The charter currently gives voters three options if recommendations by selectmen and the Finance Committee differ: Vote ‘yes’ for the selectmen’s recommendation, vote ‘yes’ for the Finance Committee’s recommendation or ‘no’ for neither. For the past few years, people voting ‘no’ have controlled the vote despite a higher majority voting in favor of either the selectmen’s or Finance Committee’s numbers.
Previously, the commission had received comments from residents wanting only the budget number from selectmen on the ballot, which is how Mexico does its ballot. That would make the Finance Committee an advisory-only group.
Saisi said the commission discussed having a defeated budget default to the previous year’s budget, less 15 percent.
“But many considered that to be unwise and, perhaps, micromanaging the selectmen,” he said.
The concept of holding an earlier town meeting to choose between the Finance Committee’s and selectmen’s recommendations was also discussed. However, the commission determined that it would push budget preparations back way too early in Rumford’s fiscal year, causing an undue burden on department heads, Saisi said.
The commission also discussed which, if any, portions of the ordinances should be incorporated into the charter.
“Many really good ideas were expressed, and the commission will be reviewing each in further detail at the next meeting,” Saisi said.
Time permitting, they additionally plan to discuss providing a mechanism to allow residents to enact a tax cap.
Last year, former Rumford Selectman Mark Belanger introduced the “Tax Relief” petition on April 3 at The Concerned Rumford Taxpayers Group meeting.
The petition sought to create an ordinance to cap the property tax rate at $17.50 per $1,000 of assessed valuation for each fiscal year, beginning July 1. The tax rate then was $24.25.
Belanger told selectmen that given the financial burden of high property taxes on businesses and homeowners, petitioners believed it met the charter’s ‘critical circumstance’ existence clause.
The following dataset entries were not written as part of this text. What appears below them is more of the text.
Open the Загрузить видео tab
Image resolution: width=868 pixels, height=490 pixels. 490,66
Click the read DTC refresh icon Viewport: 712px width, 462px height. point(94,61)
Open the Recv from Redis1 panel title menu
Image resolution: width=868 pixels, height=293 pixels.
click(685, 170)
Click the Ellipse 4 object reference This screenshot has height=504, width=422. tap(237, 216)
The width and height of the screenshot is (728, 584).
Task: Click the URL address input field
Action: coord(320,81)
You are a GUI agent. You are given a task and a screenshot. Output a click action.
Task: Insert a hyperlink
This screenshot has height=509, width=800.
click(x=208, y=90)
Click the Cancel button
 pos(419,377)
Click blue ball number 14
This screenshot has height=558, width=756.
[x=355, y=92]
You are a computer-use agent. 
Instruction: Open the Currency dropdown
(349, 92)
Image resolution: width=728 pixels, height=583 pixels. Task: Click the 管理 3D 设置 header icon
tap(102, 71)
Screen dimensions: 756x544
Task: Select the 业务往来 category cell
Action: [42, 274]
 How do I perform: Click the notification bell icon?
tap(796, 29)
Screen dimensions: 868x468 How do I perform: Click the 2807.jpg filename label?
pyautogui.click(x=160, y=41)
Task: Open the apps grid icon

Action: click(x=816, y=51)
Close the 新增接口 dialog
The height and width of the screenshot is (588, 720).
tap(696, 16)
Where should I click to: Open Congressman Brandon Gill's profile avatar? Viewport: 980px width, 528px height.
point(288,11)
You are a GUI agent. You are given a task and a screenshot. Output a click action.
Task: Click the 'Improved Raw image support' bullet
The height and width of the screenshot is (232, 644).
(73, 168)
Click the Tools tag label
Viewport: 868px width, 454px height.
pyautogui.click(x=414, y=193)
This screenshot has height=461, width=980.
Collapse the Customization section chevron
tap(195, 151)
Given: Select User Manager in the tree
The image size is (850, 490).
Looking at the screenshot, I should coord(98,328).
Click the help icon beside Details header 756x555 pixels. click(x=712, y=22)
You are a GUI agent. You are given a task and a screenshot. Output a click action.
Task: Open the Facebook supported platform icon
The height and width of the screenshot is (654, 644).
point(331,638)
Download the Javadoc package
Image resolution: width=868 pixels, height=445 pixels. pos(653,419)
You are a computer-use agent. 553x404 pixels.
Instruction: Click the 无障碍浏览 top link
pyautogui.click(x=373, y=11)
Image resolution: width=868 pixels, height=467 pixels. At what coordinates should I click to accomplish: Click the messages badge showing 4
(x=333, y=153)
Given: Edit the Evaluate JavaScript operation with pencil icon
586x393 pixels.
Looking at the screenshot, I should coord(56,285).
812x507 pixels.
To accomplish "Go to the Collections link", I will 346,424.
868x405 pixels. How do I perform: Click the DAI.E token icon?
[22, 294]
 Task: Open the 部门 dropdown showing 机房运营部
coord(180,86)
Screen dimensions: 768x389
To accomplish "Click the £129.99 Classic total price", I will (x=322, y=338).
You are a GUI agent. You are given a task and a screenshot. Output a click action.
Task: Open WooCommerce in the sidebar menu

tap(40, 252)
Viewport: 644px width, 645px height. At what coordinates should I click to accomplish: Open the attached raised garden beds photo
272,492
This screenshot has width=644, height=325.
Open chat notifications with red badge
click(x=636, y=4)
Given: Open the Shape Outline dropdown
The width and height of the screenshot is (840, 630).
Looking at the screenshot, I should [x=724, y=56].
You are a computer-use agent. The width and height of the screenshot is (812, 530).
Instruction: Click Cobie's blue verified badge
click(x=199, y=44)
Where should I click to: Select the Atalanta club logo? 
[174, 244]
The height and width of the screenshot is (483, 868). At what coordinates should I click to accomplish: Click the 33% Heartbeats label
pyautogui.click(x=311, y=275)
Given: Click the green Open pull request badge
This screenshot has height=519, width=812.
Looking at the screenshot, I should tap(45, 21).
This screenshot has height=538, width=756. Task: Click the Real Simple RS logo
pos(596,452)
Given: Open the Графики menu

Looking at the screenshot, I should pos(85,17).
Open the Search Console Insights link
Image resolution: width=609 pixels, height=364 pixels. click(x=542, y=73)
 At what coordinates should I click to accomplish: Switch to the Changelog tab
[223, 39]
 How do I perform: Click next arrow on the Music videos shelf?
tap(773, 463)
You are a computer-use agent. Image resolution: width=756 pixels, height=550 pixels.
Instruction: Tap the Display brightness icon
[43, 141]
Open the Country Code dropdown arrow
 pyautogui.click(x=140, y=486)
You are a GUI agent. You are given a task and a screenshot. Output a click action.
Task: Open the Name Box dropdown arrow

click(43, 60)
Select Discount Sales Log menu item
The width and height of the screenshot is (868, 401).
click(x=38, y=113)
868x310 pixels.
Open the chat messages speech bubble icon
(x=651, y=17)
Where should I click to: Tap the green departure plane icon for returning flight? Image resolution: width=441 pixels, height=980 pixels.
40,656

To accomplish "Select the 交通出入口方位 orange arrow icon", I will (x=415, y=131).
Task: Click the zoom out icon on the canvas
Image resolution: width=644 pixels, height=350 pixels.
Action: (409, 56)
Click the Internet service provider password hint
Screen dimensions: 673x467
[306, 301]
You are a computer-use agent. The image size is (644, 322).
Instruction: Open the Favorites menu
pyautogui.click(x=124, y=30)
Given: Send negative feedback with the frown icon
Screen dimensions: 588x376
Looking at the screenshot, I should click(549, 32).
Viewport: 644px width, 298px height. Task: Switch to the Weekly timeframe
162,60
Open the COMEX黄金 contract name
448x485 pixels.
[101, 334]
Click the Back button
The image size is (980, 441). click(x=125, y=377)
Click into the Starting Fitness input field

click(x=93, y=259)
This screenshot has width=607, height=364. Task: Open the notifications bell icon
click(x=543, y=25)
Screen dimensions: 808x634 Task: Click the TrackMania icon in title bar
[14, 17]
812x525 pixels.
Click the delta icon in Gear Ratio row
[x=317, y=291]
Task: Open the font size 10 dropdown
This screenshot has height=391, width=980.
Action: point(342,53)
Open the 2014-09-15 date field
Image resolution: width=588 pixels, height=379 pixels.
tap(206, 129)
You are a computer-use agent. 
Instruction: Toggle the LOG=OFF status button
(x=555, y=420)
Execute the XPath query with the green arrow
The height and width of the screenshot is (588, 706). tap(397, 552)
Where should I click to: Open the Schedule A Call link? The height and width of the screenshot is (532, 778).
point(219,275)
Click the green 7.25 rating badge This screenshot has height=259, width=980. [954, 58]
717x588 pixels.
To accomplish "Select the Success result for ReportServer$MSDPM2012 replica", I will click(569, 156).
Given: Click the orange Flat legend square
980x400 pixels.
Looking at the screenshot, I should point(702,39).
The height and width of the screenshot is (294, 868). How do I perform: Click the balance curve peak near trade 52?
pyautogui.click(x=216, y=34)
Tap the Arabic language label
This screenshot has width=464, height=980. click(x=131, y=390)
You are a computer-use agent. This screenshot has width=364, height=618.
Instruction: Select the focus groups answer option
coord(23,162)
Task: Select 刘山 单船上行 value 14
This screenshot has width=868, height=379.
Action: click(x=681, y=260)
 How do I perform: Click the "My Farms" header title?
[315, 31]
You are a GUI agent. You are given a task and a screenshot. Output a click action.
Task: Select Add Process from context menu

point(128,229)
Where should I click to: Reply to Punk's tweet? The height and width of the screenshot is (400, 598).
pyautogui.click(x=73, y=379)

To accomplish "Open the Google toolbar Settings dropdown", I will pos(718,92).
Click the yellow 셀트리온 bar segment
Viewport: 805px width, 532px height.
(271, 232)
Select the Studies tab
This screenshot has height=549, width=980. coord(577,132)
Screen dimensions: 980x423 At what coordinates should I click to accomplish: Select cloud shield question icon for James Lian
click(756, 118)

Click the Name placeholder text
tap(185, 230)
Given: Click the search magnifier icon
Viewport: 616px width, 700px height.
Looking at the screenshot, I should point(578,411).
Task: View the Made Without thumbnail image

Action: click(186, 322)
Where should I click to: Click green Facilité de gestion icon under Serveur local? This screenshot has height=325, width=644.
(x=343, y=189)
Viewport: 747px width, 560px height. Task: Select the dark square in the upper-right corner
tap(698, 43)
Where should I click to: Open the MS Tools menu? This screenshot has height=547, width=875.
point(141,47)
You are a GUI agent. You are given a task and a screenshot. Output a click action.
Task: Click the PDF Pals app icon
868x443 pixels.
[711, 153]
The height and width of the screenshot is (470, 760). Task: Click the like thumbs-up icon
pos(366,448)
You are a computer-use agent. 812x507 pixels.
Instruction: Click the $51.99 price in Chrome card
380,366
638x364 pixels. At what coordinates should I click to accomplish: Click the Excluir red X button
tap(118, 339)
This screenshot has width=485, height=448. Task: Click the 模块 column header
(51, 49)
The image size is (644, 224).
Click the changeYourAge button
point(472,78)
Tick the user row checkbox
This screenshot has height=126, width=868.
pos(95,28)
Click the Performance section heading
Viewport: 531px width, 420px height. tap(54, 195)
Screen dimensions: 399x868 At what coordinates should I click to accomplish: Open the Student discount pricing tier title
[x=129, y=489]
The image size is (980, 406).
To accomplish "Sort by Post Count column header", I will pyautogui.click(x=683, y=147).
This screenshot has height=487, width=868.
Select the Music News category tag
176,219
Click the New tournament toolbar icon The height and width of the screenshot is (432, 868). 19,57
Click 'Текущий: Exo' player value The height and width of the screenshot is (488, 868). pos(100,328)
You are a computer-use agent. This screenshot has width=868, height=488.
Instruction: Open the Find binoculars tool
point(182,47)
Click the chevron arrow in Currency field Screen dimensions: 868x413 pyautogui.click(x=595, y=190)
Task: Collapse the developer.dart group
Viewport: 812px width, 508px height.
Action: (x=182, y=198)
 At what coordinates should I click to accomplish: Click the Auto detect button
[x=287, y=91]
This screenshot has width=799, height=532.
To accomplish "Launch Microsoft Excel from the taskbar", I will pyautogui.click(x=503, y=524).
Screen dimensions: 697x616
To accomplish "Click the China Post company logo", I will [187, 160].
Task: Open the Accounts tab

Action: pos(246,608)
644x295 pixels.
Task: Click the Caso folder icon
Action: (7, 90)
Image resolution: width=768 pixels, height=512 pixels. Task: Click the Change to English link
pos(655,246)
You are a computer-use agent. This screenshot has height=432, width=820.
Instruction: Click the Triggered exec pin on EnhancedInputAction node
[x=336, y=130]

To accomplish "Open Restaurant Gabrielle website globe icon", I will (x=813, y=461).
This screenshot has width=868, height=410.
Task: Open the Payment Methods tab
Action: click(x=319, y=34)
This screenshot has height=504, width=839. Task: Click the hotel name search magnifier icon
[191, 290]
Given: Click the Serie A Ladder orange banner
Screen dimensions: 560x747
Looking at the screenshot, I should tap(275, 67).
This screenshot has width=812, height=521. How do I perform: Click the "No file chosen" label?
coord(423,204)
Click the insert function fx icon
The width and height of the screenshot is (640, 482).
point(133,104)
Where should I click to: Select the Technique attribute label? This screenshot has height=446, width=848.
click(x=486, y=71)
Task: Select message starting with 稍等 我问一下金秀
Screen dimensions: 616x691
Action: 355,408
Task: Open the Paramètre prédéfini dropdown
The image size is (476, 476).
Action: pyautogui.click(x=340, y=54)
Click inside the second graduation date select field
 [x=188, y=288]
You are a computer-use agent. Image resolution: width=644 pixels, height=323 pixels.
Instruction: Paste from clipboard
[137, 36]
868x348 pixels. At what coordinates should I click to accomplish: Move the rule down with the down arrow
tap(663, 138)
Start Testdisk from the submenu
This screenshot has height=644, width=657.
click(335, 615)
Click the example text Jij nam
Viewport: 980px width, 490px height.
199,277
Selectmen decided otherwise.
After more meetings between the two groups, more petitions and eventually a proposed spending cap ordinance, selectmen, through town attorney Jennifer Kreckel, decided that a spending cap could only be implemented with a charter change and not with an ordinance.
The Charter Commission meets at 6 p.m. on the first and third Tuesdays of each month in the Municipal Building Conference Room near the police station.